||||||||||||||| DOMINO PANDA |||||||||||||||

 

Boxson (2008)

H-BURNS

How strange it is to be anything at all

La mode serait-elle à l’acoustique ? Oui en quelque sorte et non d’une manière générale car ce genre a toujours existé et brillé avec diverses formations au risque parfois de se répéter, de méprendre et donc de lasser. Dur dur de faire original à moins bien entendu d’y ajouter un zest de magie. H-Burns sauve donc les meubles, vaillamment, avec ce deuxième album emprunt d’une incroyable beauté. Avec constance, discrétion et élégance, l’album parvient à toucher en plein coeur, là ou d’autres font sourire, cet album émeut, fait frissonner même, tellement les mélodies ciselées, arrangées de piano, de banjo et d’harmonica bouleversent tout un être. C’est la fin d’un automne qui se décrit ici telle une peinture morte sublimée, un lac glacé ou les souvenirs d’enfants fusent. Réalisée avec la beauté sombre d’une aquarelle, le fusain de H-Burns fait des merveilles, un soleil noir brillant dans la nuit froide. Hors-saison, intemporel, le chant profond de Renaud Brustlein enchante autant qu’il déchante le temps qui passe trop vite.

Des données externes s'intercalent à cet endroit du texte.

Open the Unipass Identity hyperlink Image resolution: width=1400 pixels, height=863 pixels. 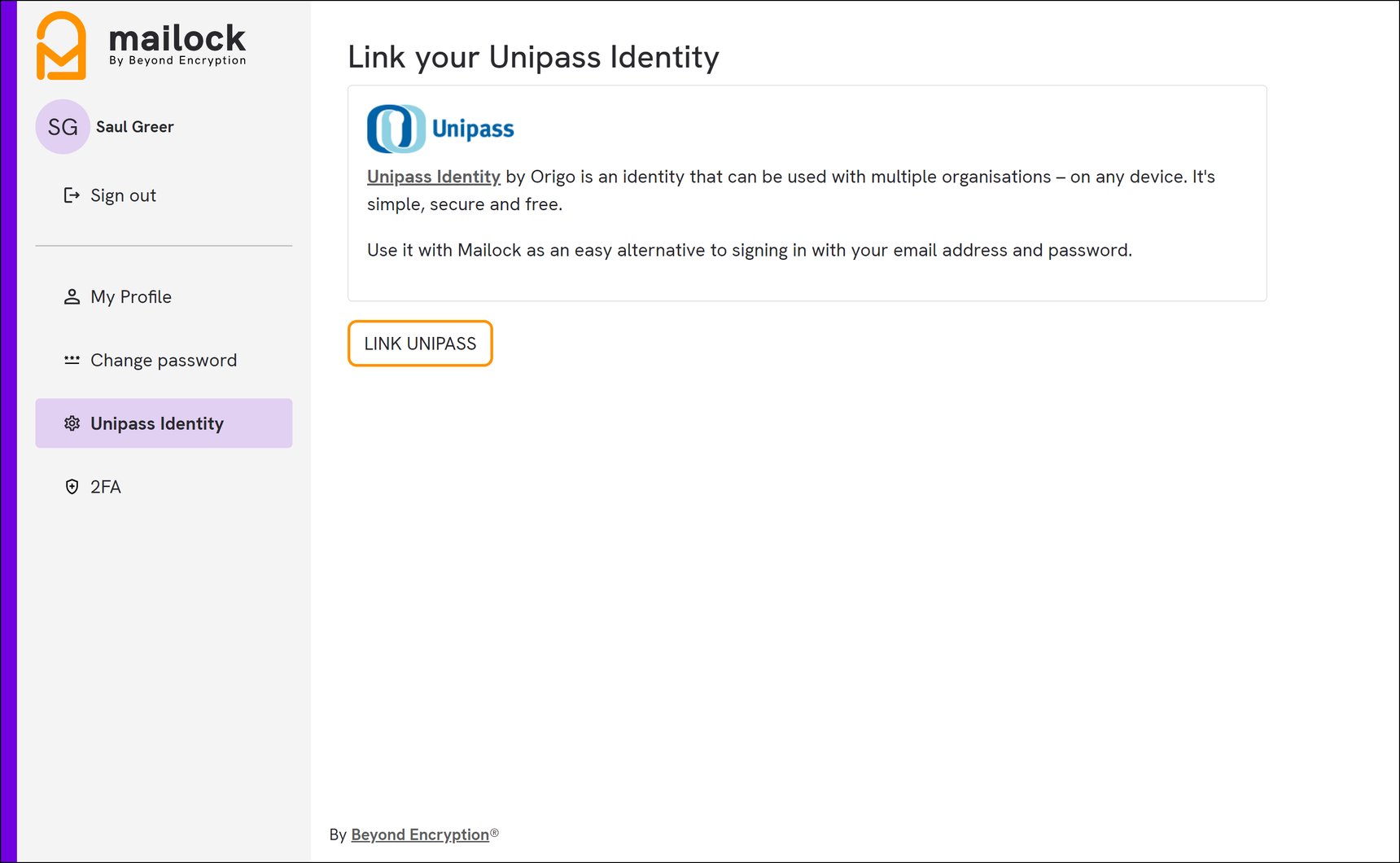[x=433, y=177]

Absolument beau, et toujours limpide, ce disque se laisse savourer de bout en bout. Langoureux et même entraînant ("Horses with no medals"), l’auteur n’a pas à rougir face aux grands maîtres américains du genre brassant le folk et la pop mélancolique. Enregistrées en Ardéche, ces dix chansons nous décrivent une longue ballade solitaire, à travers les arbres, splendides saules pleureurs, spectateurs uniques de ce promeneur égaré aux songes tristes. D’ailleurs on ne se surprend même pas d’apprendre que Jonathan Morali, leader de Syd Matters s’invite à la production et en musicien additionnel. Pour s’en rendre compte il n’y a qu’à deviner la guitare acoustique jouer avec la mandoline quand celle-ci se languit aux sons de la scie musicale, alors que les notes jouées par l’orgue ressemblent à des fantômes désespérés. Hanté par de somptueuses mélodies enregistrées avec simplicité à la maison, les titres nous révèlent une personnalité forte et sensible, une face cachée voilée par des blessures secrètes et sincères. Délaissant un temps l’électrique et la vie en groupe, le leader du groupe Don’t Look Back, ne regarde justement pas en arrière et insuffle à sa jeune carrière un élan couronné de succès. Car en jeune prince de l’acoustique dépouillé et intimiste, H-Burns s’envole, et nous avec. Pour un peu, on en oublierait presque que ce disque génial est français.